Given a topological space $(X, \mathcal{T})$, define $\trianglelefteq_{\mathcal{T}} = \{(a,b) \in X^2 : a \in \overline{\{b\}}\}$.
Prove that $\trianglelefteq_{\mathcal{T}}$ is a preorder, that is, transitive and reflexive.
Here is my understanding of the problem:
We need to show that it is both reflexive and transitive.
- $a \trianglelefteq_{\mathcal{T}} a$ for all $a$ since $(a,a) \in X^2$
- $a \trianglelefteq_{\mathcal{T}} b$ and $b\trianglelefteq_{\mathcal{T}} c$ implies that $a \trianglelefteq_{\mathcal{T}} c$.
I am unsure about this one, but here is what I've got:
if $a \trianglelefteq_{\mathcal{T}} b$, then we have that $(a,b) \in X^2$ and if we are also given that $b \trianglelefteq_{\mathcal{T}} c$, then $(b,c) \in X^2$. However, we are told that $a \in \overline{\{b\}}$, and by the second relation between $b$ and $c$, we would have $b \in \overline{\{c\}}$.
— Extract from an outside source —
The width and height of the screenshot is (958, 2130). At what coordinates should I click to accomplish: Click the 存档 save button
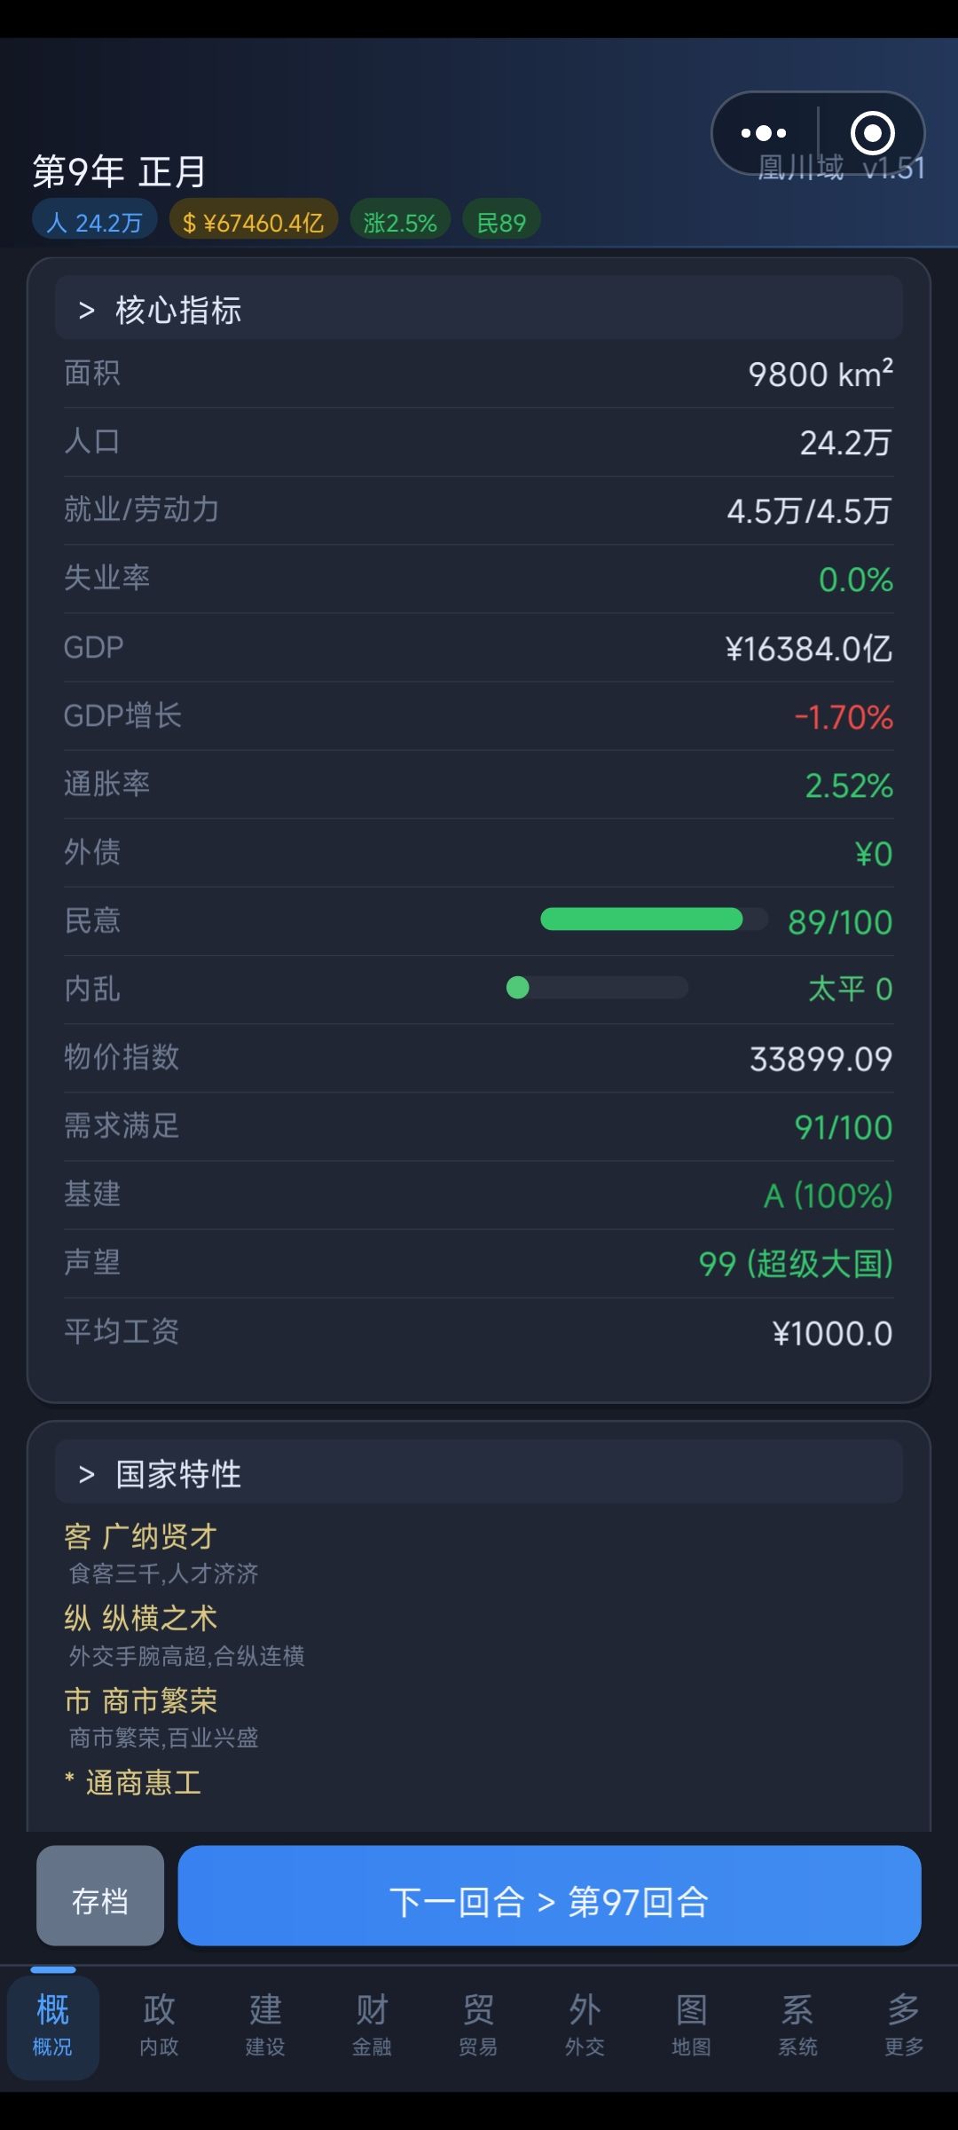(100, 1901)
At this point, I want to say that $b = \overline{\{b\}}$ and use that to associate $a$ and $c$; however, may we assume that $b = \overline{\{b\}}$, or would we need a new direction to proceed in this manner?
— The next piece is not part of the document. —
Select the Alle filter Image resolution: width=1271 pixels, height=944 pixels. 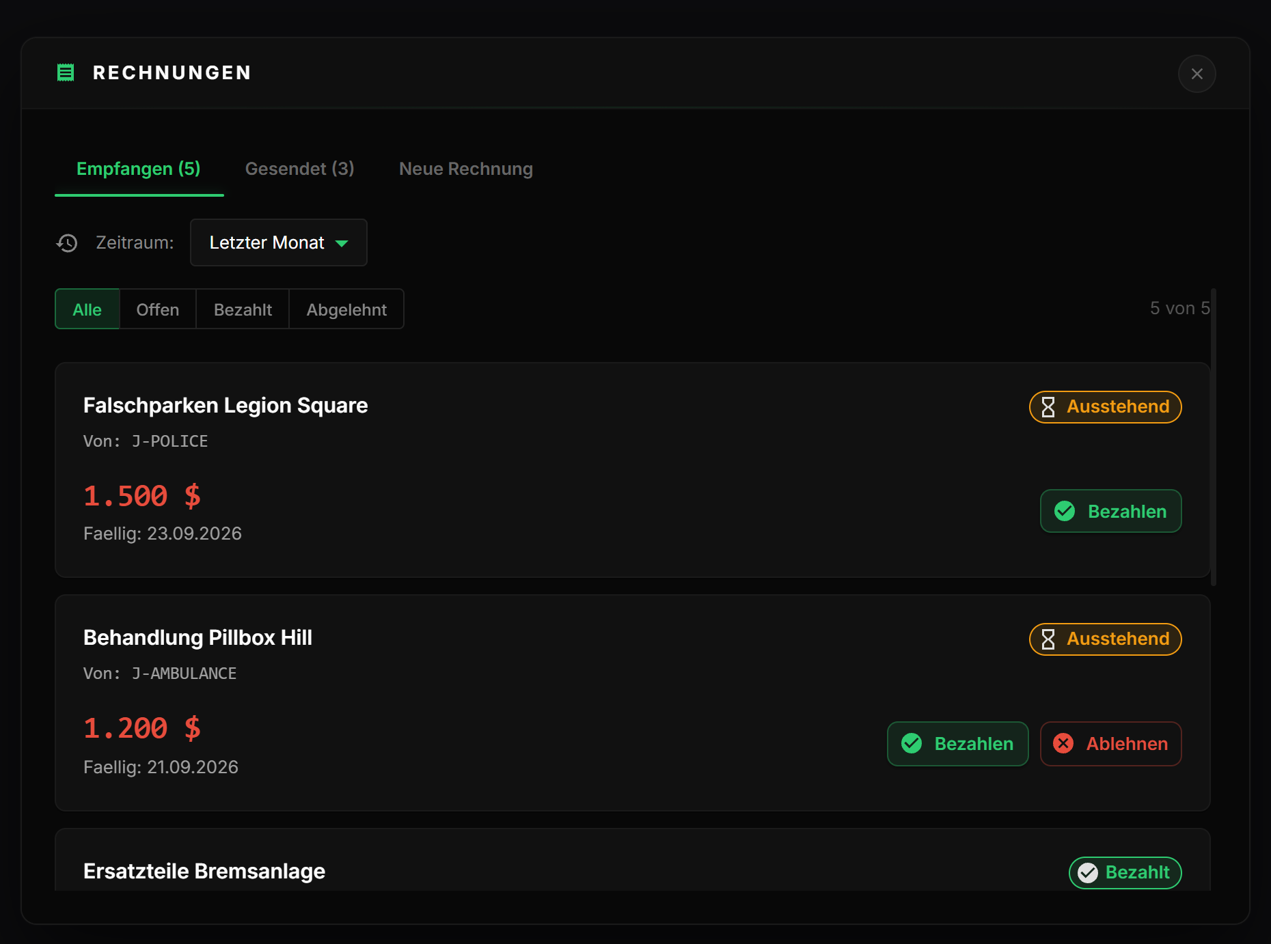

Much thanks in advance for your attention to this question.
To show that $a\trianglelefteq_{\mathcal{T}}a$, it’s not enough to say that $\langle a,a\rangle\in X^2$: you must also point out that $a\in\operatorname{cl}\{a\}$.
You certainly can’t say that $b=\operatorname{cl}\{b\}$, for two reasons. First, $b$ is a point of $X$ and $\operatorname{cl}\{b\}$ is a subset of $X$, so they aren’t even the same kind of object: at best you could have $\{b\}=\operatorname{cl}\{b\}$. However, there is no reason to suppose that this is actually the case. It’s entirely possible, for instance, that $\operatorname{cl}\{b\}=X$.
For transitivity you’re assuming that $a\trianglelefteq_{\mathcal{T}}b$ and $b\trianglelefteq_{\mathcal{T}}c$, so by definition you know that $a\in\operatorname{cl}\{b\}$ and $b\in\operatorname{cl}\{c\}$. You want to show that $a\trianglelefteq_{\mathcal{T}}c$, i.e., that $a\in\operatorname{cl}\{c\}$. It suffices to show that $\operatorname{cl}\{b\}\subseteq\operatorname{cl}\{c\}$; can you see why this is true?